Youngman began exhibiting at the Royal Academy in London in 1915 and continued to do so regularly until 1956. He also exhibited at the Royal Glasgow Institute of the Fine Arts; Leeds City Art Gallery; Aberdeen Artists' Society; Royal Scottish Academy in Edinburgh; and the Walker Art Gallery in Liverpool.
He was elected an Associate of the Royal Society of British Sculptors (ARBS) in 1923 and a Fellow of the Royal Society of British Sculptors (FRBS) in 1938. He was also elected a member of the Art Workers Guild in 1931.
In 1914 he married Dorothy Ruth Wainwright (1887-1957) an artist. During World War One he served in the Honourable Artillery Company from 1916 to 1919.
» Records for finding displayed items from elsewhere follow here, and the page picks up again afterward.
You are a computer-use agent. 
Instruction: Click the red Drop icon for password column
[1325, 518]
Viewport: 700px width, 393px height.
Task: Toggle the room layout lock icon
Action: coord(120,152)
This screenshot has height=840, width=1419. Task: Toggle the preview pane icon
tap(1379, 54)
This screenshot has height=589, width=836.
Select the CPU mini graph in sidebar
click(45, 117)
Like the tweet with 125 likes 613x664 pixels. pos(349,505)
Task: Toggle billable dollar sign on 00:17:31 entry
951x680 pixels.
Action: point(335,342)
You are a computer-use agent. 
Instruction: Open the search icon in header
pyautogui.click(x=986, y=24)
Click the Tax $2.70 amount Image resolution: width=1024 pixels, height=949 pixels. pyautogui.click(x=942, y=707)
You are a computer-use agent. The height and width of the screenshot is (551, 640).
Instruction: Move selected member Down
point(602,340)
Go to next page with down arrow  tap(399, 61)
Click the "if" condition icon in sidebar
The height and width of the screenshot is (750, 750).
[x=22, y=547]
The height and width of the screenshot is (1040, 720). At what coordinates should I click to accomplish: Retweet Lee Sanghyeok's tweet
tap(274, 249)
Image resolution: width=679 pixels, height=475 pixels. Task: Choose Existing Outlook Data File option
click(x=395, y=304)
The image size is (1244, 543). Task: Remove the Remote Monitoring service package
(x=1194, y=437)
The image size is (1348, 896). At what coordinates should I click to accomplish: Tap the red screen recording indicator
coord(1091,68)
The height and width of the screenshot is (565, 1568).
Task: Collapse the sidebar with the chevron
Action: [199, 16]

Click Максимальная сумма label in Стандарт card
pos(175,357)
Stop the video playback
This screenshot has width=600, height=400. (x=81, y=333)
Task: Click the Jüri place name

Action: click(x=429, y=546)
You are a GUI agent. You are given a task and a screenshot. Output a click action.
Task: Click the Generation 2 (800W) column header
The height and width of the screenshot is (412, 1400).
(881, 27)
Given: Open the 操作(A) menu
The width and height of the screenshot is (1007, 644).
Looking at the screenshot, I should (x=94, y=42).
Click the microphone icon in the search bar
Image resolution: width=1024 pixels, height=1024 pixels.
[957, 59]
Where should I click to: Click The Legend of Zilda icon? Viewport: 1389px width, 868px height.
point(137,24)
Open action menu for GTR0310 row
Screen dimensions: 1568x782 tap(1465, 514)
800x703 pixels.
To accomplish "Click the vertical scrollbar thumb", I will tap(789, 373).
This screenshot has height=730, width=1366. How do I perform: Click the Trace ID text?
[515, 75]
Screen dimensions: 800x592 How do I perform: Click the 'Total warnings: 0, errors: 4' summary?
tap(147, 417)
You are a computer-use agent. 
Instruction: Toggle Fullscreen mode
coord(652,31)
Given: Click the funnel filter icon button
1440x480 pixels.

His address was given as 54 Lamont Road, London in 1911; 45 Hamilton Gardens, St. John's Wood, London in 1920 and 1922; 18 Paulton's Square, Chelsea, London in 1923 and 1925; and 6 Edith Grove, London in 1929 and 1968. His studios were located at The Studio, 34 St John's Wood Terrace, London in 1915l and at at 1 Cedar Studios, Glebe Place, London in 1926-27. He died in London on 7 December 1968.